For the vast majority of first-year students, their frosh experience will ultimately be a good one. Many may encounter homesickness, a sense of isolation, uncertainty about their studies or finances and the challenges of socializing, studying and working -- all normal reactions, says Kutcher. But he warns students that failing to go to class, skipping opportunities to meet others, not completing schoolwork and abusing alcohol and drugs can lead to mental health problems that can undermine studies. The key is balance between school work and personal life, says Kutcher. “And to get enough sleep.”
Staying in touch with your freshman
Troubleshooting before school starts is instrumental in staving off any issues in first year, says Jennifer Hamilton, executive director of the Canadian Association of College and University Student Services.
“Parents and students should sit down in the summer — don’t do this the day before you’re packing for college.” Her advice:
- Make a list: Freshmen should make a list of things they’re worried about, whether it’s managing money, a fear they won’t meet friends or a concern about getting good marks.
- Talk: Parents should have an open conversation addressing these concerns. They should tackle each potential issue with comments such as, “How do you feel we should act if that happens?”
- Get support: Parents and students should make themselves familiar with support services on campus, such as student services, financial aid services, peer support groups and mental health experts -- if the need arises.
- Don’t wait: Students and their parents should try to have an open dialogue about challenges they’re facing as they come up. Parents should work questions about mental health concerns into a conversation with their children, rather than waiting for them to mention any issues. Ask questions such as: “Are you feeling upset about missing your friends?”
- Think small: Students should break their campus down into smaller chunks to feel less lost in the crowd, joining smaller colleges at a large university or social groups such as the college newspaper, choirs, sports groups or clubs.
- Join in: Freshmen should engage in the academic community. Even if students live off campus, joining various groups and attending activities on campus can help them feel connected.
Watch for clues to stress
Sometimes even the best-adjusted students can begin to suffer the effects of stress. The key is to identify and address these as soon as possible before they become a more serious health disorder such as anxiety or depression.
Dr. Joti Samra, a Vancouver-based registered psychologist says parents need to monitor changes in their son or daughter’s personality for clues to a mental health problem. “A day or two of being down is usual,” she says. “A couple of weeks or longer, more often than not, may signal an issue.”

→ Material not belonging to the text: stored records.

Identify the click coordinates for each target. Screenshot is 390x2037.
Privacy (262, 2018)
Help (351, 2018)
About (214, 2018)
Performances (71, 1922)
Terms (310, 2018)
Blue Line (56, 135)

Signs of a possible problem can include:
- Changes in personality, such as irritability, more frequent emotional outbursts, anger, extreme sadness, despondency, talk of suicide or self-harming
- Changes to eating or personal hygiene habits, such as a lack of grooming or a sudden fixation on body image
- A failure to engage socially
- An inability to fulfill academic duties
- Abuse of alcohol or drugs, such as binge drinking
If you spot any of these symptoms, seek help immediately to get a stressed-out student’s life back on track.
3 things you can do to cope with first-year stress
- Parents: Bring up mental health concerns when talking with your children.
- Students: Take care of yourself – get enough rest, proper nutrition and exercise.
- Parents: Appraise your children’s coping strategies realistically and set up safety nets such as peer support or counselling.